Gadis Hoodie terus menapaki jalanan beraspal nan panas di bawah terik matahari itu. Ia menuju ke sekolah. Sepanjang jalan, banyak mata aneh menatapnya. Seperti ingin menerkam atau bahkan tak hirau.
Sekolah itu sudah tampak, tinggal beberapa meter lagi. Anak-anak berkumpul di gerbang. Sepertinya ada sesuatu yang sedang hendak mereka lakukan. Gadis Hoodie juga tidak mengerti, ada apa mereka berkumpul di dekat gerbang sekolah.
Gadis Hoodie menyalangkan pandang, lalu kembali menekuri jalan hidupnya. Kapan kegetiran itu akan segera berlalu.
Beberapa langkah lagi Gadis Hoodie akan tiba di gerbang sekolahnya. Tapi ia melihat keanehan pada tatap anak-anak yang berbaris itu. Tatapan sinis tak bersahabat.
“Anak pembunuh! Anak pembunuh! Anak pembunuh!”
Anak-anak itu kompak menyuarakan kalimat yang sama. Gadis Hoodie tertegun. Ia mematung. Matanya berkaca-kaca. Ia tidak pernah menyangka bahwa ia akan disambut dengan penghakiman seperti itu.
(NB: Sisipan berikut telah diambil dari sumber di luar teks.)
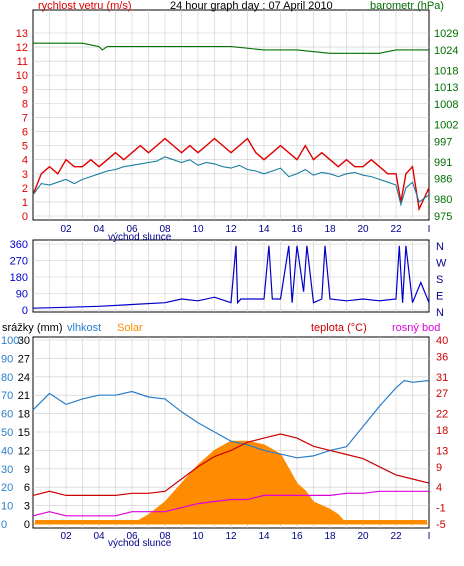  Describe the element at coordinates (442, 394) in the screenshot. I see `y-tick-temp-7: 27` at that location.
“Ibuku bukan pembunuh!” Gadis Hoodie berteriak. Berkali-kali. Sekeras-kerasnya. Tapi itu tak membuat anak-anak itu berhenti. Mereka terus meneriaki Gadis Hoodie sebagai anak pembunuh.
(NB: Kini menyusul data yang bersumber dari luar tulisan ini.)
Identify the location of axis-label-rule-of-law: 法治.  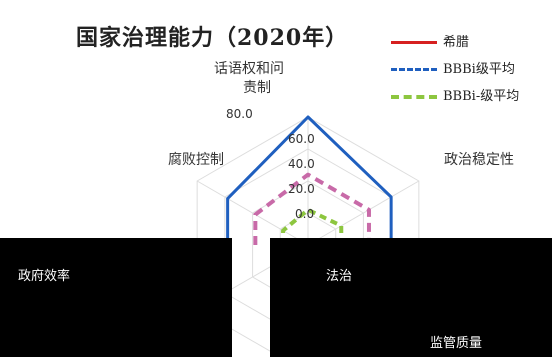
(340, 276).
Dengan air mata yang sudah tak tau sederas apa, Gadis Hoodie lari ke dalam kelas. Ia duduk, meletakkan tas di depannya, dan menunduk menenggelamkan wajahnya. Sesekali mengelap air mata itu.
“Ibuku bukan pembunuh,” desisnya sesenggukan.
Gadis Hoodie mulai paham tatapan aneh yang menyergapnya di sepanjang jalanan menuju sekolah. Tatapan itu tatapan penghakiman. Tatapan perundungan pada dirinya.
Kejadian kemarin juga masih lekat di benaknya, ketika ia sedang bermain beberapa ibu-ibu bertanya tentang keberadaan ibunya. Pertanyaan-pertanyaan itu sangat sarkastis, mengejek.
Gadis Hoodie tak bisa berbuat lebih banyak. Ia hanya bisa menangis atau lari ke rumah saat dirundung. Meski kadang, ada emaknya yang membela. Gadis Hoodie seperti tidak punya tempat, di mana ia berada selalu mendapat tatapan aneh penuh curiga.
***
Menjelang siang, tepat pada ulang tahun kemerdekaan republik ini, yang katanya sudah merdeka ketujuh sembilan, aku sempat bertemu dengan Gadis Hoodie. Tapi sayang, saat itu aku dan dia tak sempat berbincang banyak. Seperti biasa, dia hanya duduk di sampingku, sedangkan aku menekurinya. Berusaha mengerti gumpalan gelap yang bersarang di dadanya.
Sekarang, besok, lusa, atau kapanpun kamu bertemu dengan Gadis Hoodie, aku titip salam padanya. Katakan juga, namanya sudah aku catat di atas sajadahku, aku babar di setiap tengadahku, dan aku zikirkan pada setiap putaran tasbihku. Semoga Tuhan merengkuhnya.